It is super hard for me to do top ten favorite book lists for the year because my reading years feel so long. Things that I read way back in January feel eons ago (my perceptions of time have always been a bit strange). I'm going to try, though, by looking at my Goodreads 2013 challenge (which I mad. Tt also included novellas and graphic novels, though... Maybe I should up my challenge goal for each one of those I read this time... We'll see... Anyway I'm not counting graphic novels on my top ten list because I generally don't experience them in the same way that I experience novels.

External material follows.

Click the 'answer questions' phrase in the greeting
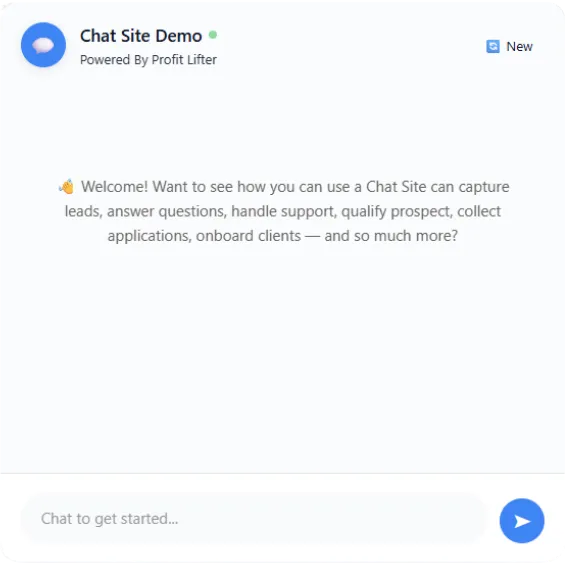This screenshot has height=565, width=565. [167, 212]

Anyway, in no particular order...

1. After the Golden Age by Carrie Vaughn

2. Daughter of Smoke and Bone by Laini Taylor

3. 14 by Peter Clines

4. Cold Magic by Kate Elliott

5. Thirteen Reasons Why by Jay Asher

6. Ashfall by Mike Mullin

7. The Madman's Daughter by Megan Shepherd

8. We Have Always Lived in the Castle by Shirley Jackson

9. Song of Achilles by Madeline Miller

10. Vodnik by Bryce Moore

Novella special mention: San Diego 2014: The Last Stand of the California Browncoats by Mira Grant
Short story collections: Shadow Unit by Emma Bull et al

I kind of wish San Diego 2014 had been a full length novel, though maybe there wouldn't have been enough to sustain it that long. It was a really fun story -- so much so that every time I try to read something from its parent series I think, "Oh, this isn't San Diego 2014... Eh, I'll try to read it later." Now, the Shadow Unit series is really interesting. I've only read the first two volumes, but I keep meaning to read more... They're a creepy, fascinating collection of stories put together by a group of authors who decided to write as if they were doing a tv series so basically every few collections is a "season" with a crazy finale. (or so I presume) You can read them online for free here or buy the cheaply priced Kindle versions and so on. The stories are write by Emma Bull, Will Shetterly, Elizabeth Bear, Sarah Monette, and Amanda Downum, at least as far as I've got. They make it a big experience with the agnts having live journal accounts you can look at and all kinds of stuff if you want to immerse yourself more. 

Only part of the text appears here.